By Alice Kiingi
MOSES Mayengo, 28, has been a welder for 11 years. He works at Nakawa, a city suburb. His overall is stained with black oils. He has dark goggles through which he looks directly into the strong light from his welding that produces sparks of metallic particles that make fireworks patterns.
“I was inspired by my first employer who taught me how to cut, melt, join and bend metals into a designed product,” Mayengo says.
He knows the work is a health hazard but says he cannot afford the required protective gear.
Mayengo only uses ordinary sun goggles and, occasionally, a black mask with a glass protection as he welds.
According to the Documentation of the Threshold Limit Values and Biological Exposure Indices Ed 6, welding is the process of joining metal surfaces by heating them until they are slightly molten, then hammering them together to form a single piece of metal. In Uganda, the common ones are gas welding, where heat is generated by a combination of oxygen and fuel gas and electric welding where electrodes are used.
“Those sparks can leave small burns. Even the light has a way it pulls the skin to make it rough. The smoke itches and chokes, sometimes making you cough,” Mayengo says.
Dr Friday Agaba, an environmental occupational health specialist in the ministry of health, says welding fumes have dangerous chemical components like oxides of nitrogen and sulphur, carbon oxide and volatile organic hydrocarbons.
“Exposure to welding fumes through inhalation or eye contact may cause long-term health problems depending on the metal being welded and the methods being used,” says Agaba. He says respiratory effects include coughing, wheezing, bronchitis and heart diseases.
Dr. Tahobari Babigamba, an Ear, Nose and Throat specialist at Kim Medical Centre, says inhalation of the fumes can result in such respiratory problems like asthma and bronchitis.
“When the fumes reach the lungs, they are absorbed into the blood system and may cause cell mutation (change of cell shape as a result of fast division of cells), affecting organs like the kidney, liver and the bone marrow,” he says.
Babigamba says the changed abnormal cells replace normal ones which cease to function well and divide at a high rate, resulting into diseases like liver cancer, Nephroma (kidney) and Leukaemia (bone marrow). The document referred to metal fume fever, a condition that resembles influenza and is characterised by fever, eye, nose and throat irritation, chills, headaches, nausea, muscle pain, shortness of breath and a metallic taste in the mouth.
Evaristo Byekwaso, NEMA’s environmental audit and monitoring officer, says the authority considers a gas to be hazardous if it exhibits corosity (wearing out the walls of a building), toxity (poisonous) and reactivity (causing harmful effect to people and vegetation).

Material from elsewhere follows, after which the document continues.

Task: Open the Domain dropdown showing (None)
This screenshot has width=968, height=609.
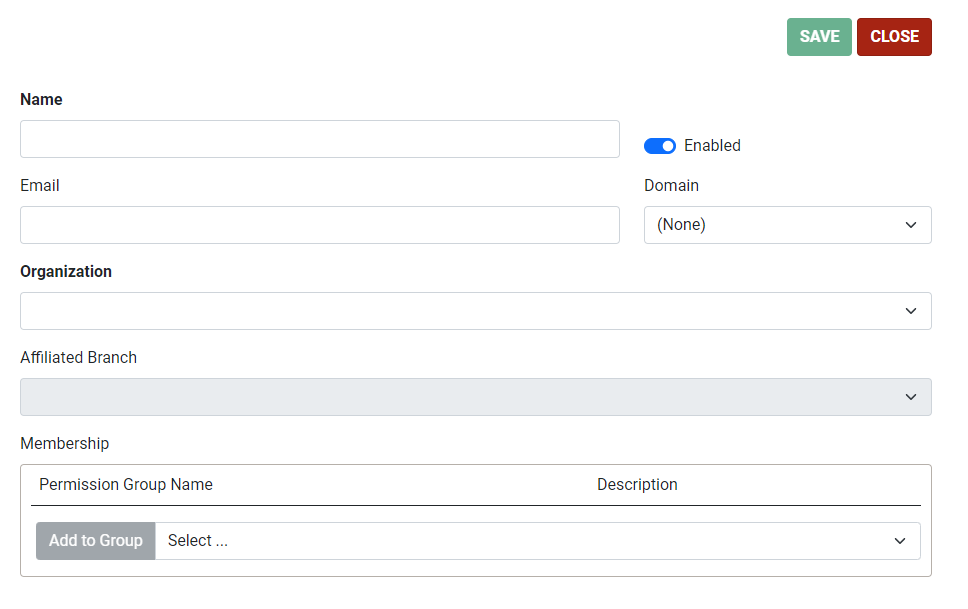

“When gases like sulphur and nitrogen dioxide react with water, they form acid solutions that damage vegetation, wear out buildings, irritate the eyes and interfere with the respiratory system,” he says. Dr. Mustafa Kanji, a consultant with City Optics and Contact Lens Centre, says intense exposure of the free-flowing ultra violet light damages the conjunctiva and the retina of the eye, turning it red and partial or total blindness eventually.
There are welding accidents, too.
Sande Ezra, a welder in Kampala, collapsed when his gas tubes leaked. It could have been worse because tubes not well fitted can explode the gas cylinder.

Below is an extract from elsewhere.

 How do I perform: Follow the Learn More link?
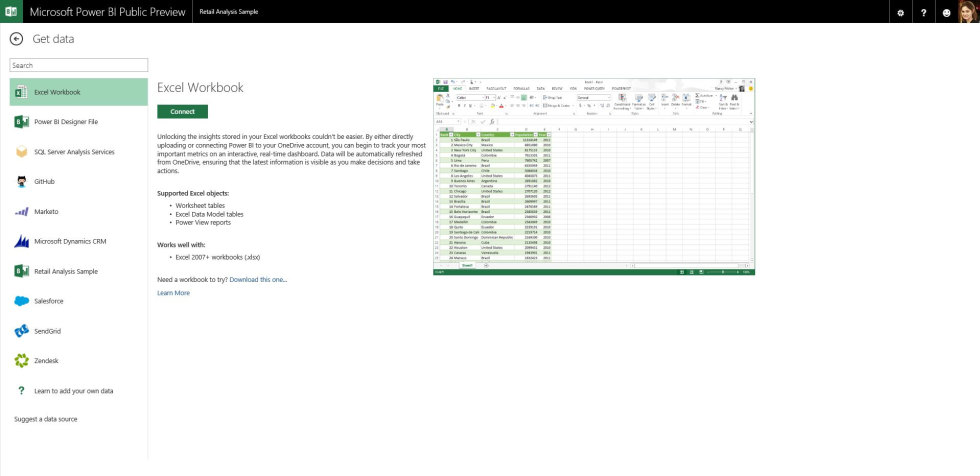point(174,293)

Mayengo says his colleague Isaac Mitala was shocked by electricity and died instantly. “some get electric shocks, burns especially in a wet environment, when using exposed or wrong wires like telephone cables and poorly insulated welding machines.”
What can be done?
According to Agaba, these health dangers are worsened by poorly ventilated rooms, inexperienced and untrained workers and those who smoke, eat or drink in areas where welding fumes are generated.
Kanji says welders need big ultra-violet protection goggles to protect the bare eyes in all angles from the metallic sparks.
Welders should use appropriate protective equipment and clothing, including welding gloves to prevent burns and breathing masks to prevent inhalation of gases.
Chemical safety goggles or face shields should be worn during any operation in which intense light or a toxic substance may be splashed into the eyes.
Chemical-resistant clothing like aprons or overalls is useful in preventing skin contact.
Kanji calls on the ministries of health and labour to put in place relevant occupational health and safety laws and ensure they are enforced through awareness programmes for the workers and employers.
Health workers should also be trained in early detection of adverse health effects.